Task requirements —
Beginning with the line that holds "Given: Click 'safe", copy every remaining line of the listing below exactly, and leave the pictures out.

Data for processing —
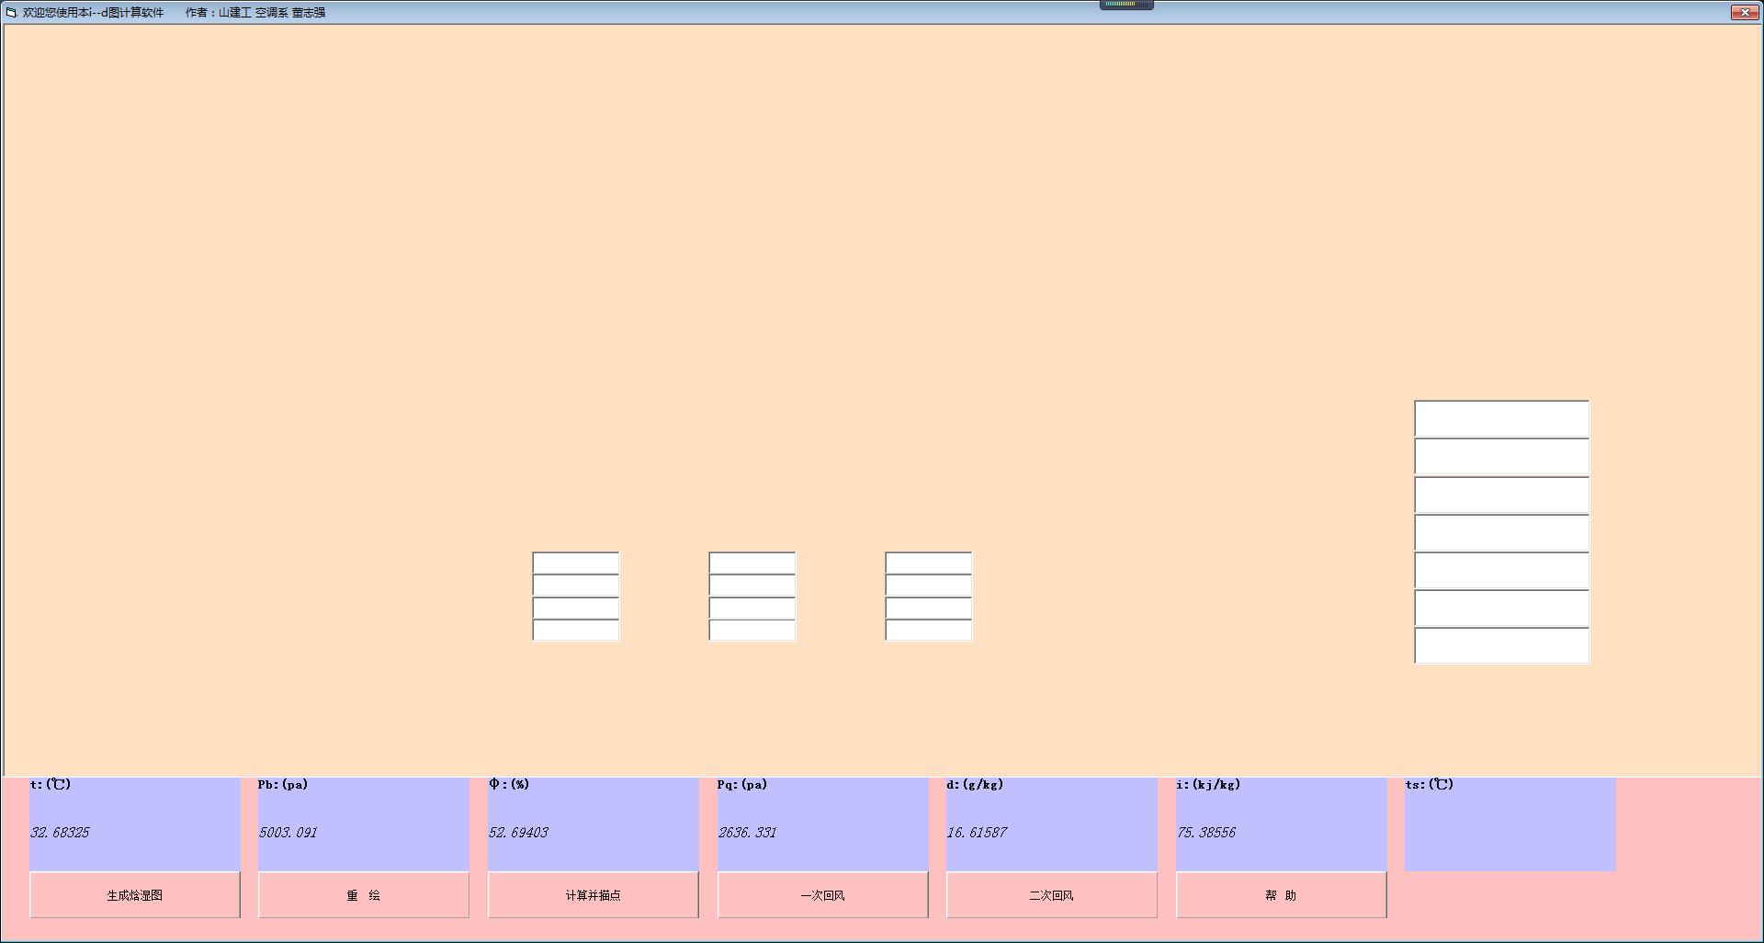1764x943 pixels.
Task: Click the t:(℃) temperature value panel
Action: (x=135, y=824)
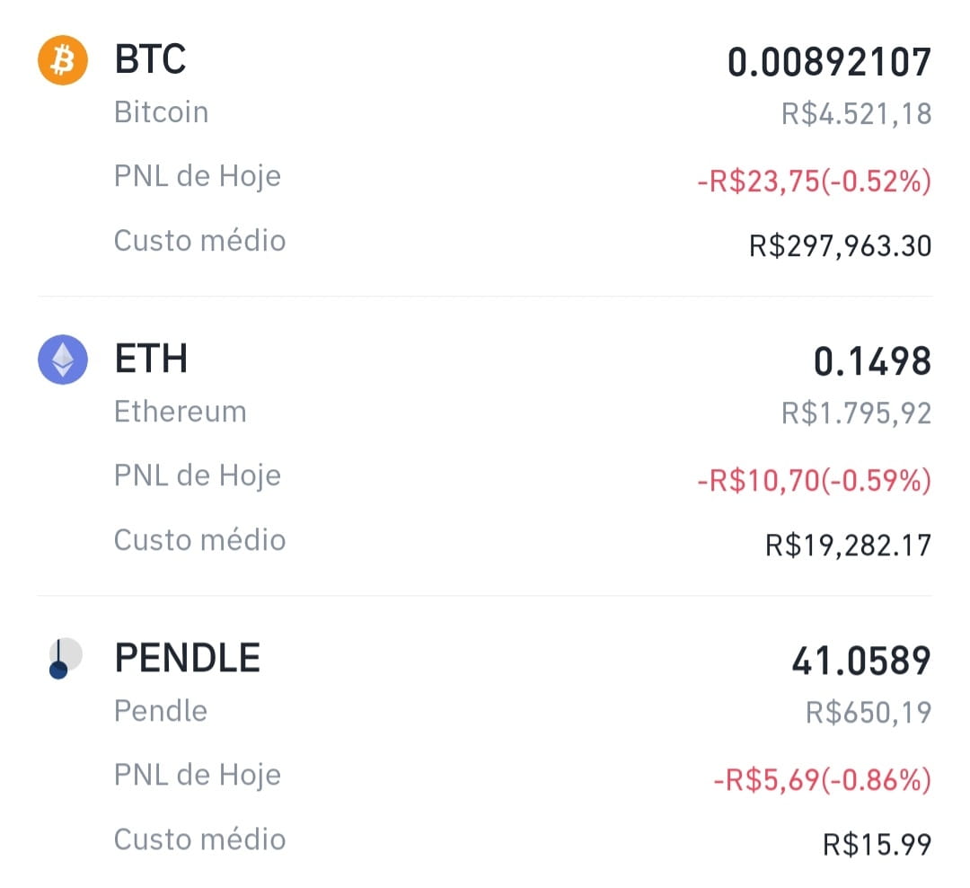Screen dimensions: 970x888
Task: Tap ETH average cost R$19,282.17
Action: click(848, 545)
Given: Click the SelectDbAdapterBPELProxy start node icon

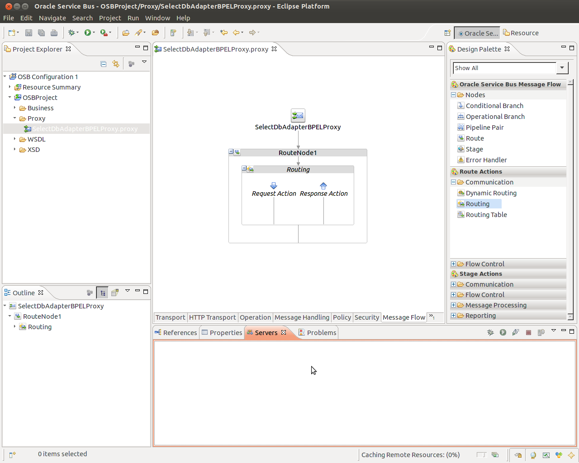Looking at the screenshot, I should pos(298,116).
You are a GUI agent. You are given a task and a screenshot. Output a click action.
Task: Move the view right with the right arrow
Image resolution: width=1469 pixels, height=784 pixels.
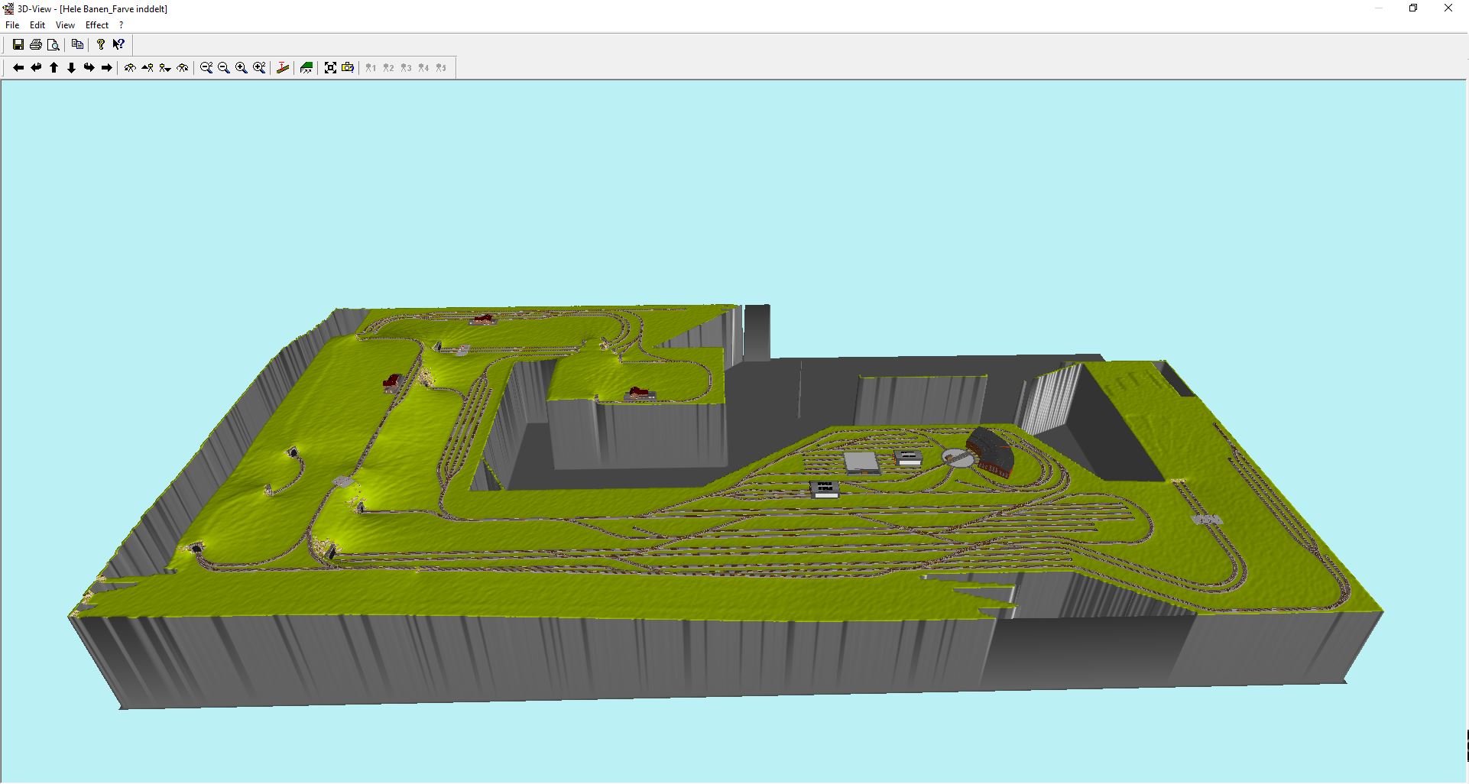(x=107, y=68)
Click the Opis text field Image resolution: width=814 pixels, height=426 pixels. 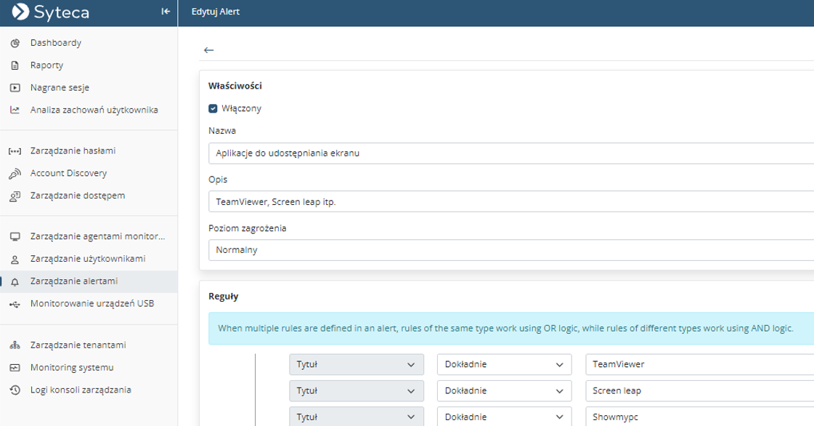click(508, 201)
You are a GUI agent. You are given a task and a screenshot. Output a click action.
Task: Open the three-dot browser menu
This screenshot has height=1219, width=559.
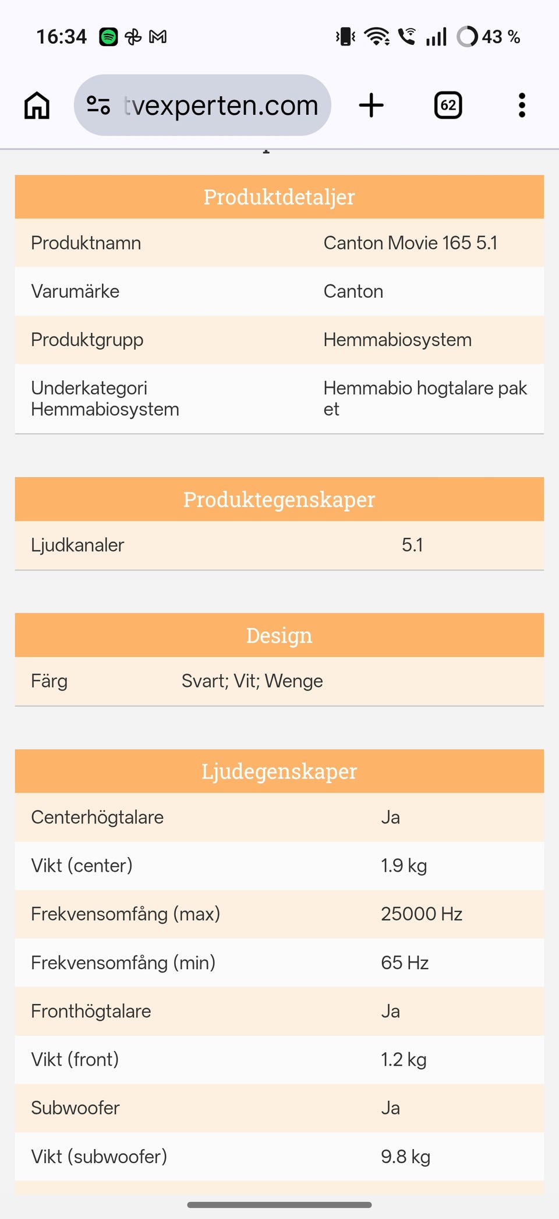pos(522,105)
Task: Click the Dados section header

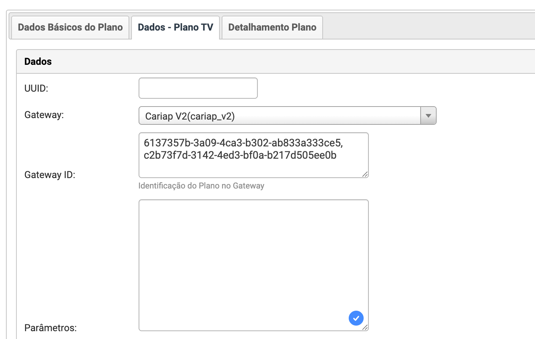Action: (x=38, y=61)
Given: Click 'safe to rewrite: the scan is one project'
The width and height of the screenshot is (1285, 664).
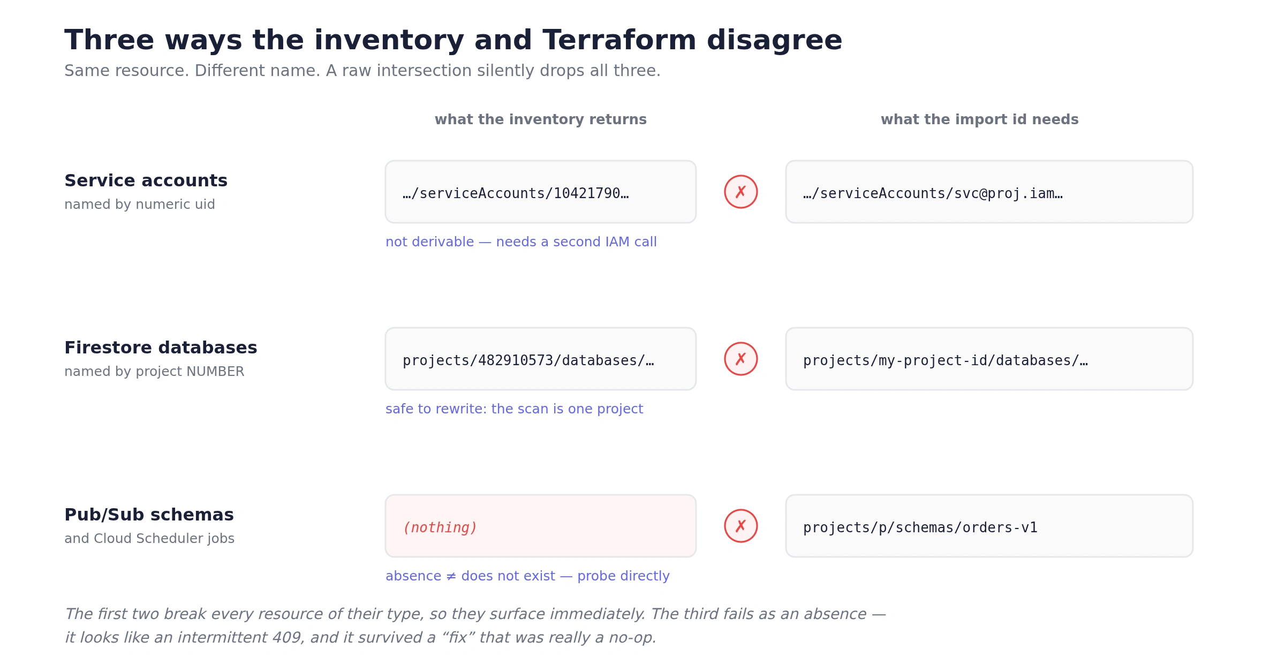Looking at the screenshot, I should [514, 409].
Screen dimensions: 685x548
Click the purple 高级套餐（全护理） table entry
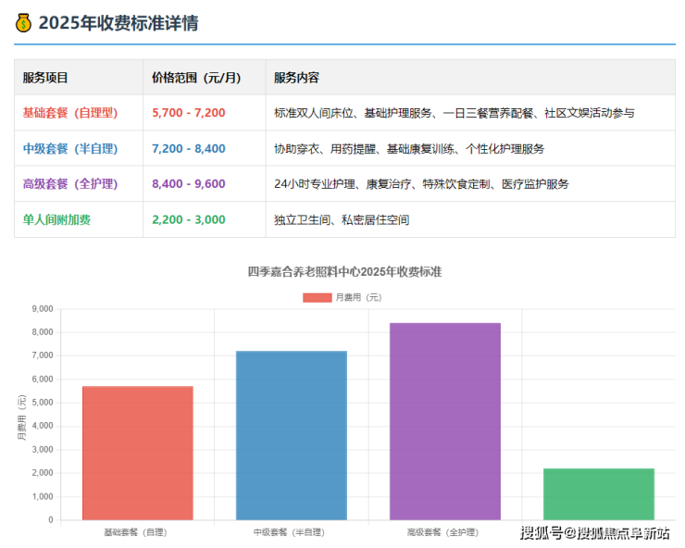coord(70,183)
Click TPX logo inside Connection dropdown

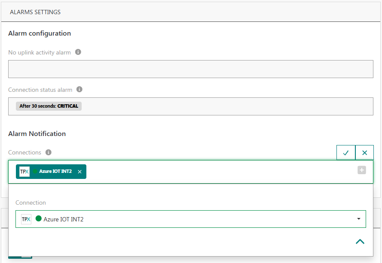click(x=26, y=219)
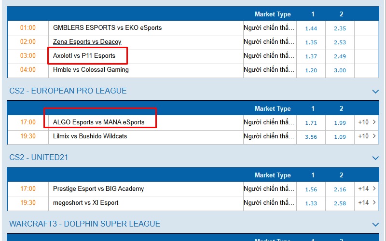
Task: Choose odds 3.56 for Lilmix
Action: click(x=311, y=137)
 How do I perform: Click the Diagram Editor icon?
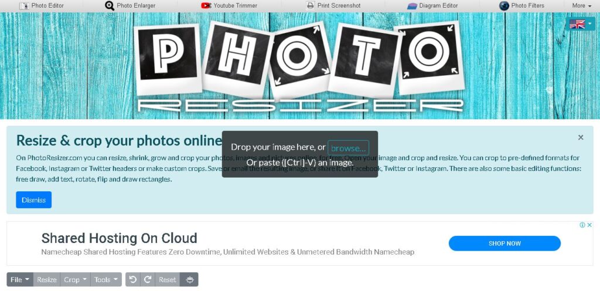click(412, 6)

Problem solution —
Given: Click 'safe to rewrite: the scan is one project'
The width and height of the screenshot is (1285, 664).
Looking at the screenshot, I should [514, 409].
Screen dimensions: 685x548
Click the purple 高级套餐（全护理） table entry
coord(70,183)
Click TPX logo inside Connection dropdown

click(x=26, y=219)
Task: Choose odds 3.56 for Lilmix
Action: click(x=311, y=137)
 How do I perform: Click the Diagram Editor icon?
click(412, 6)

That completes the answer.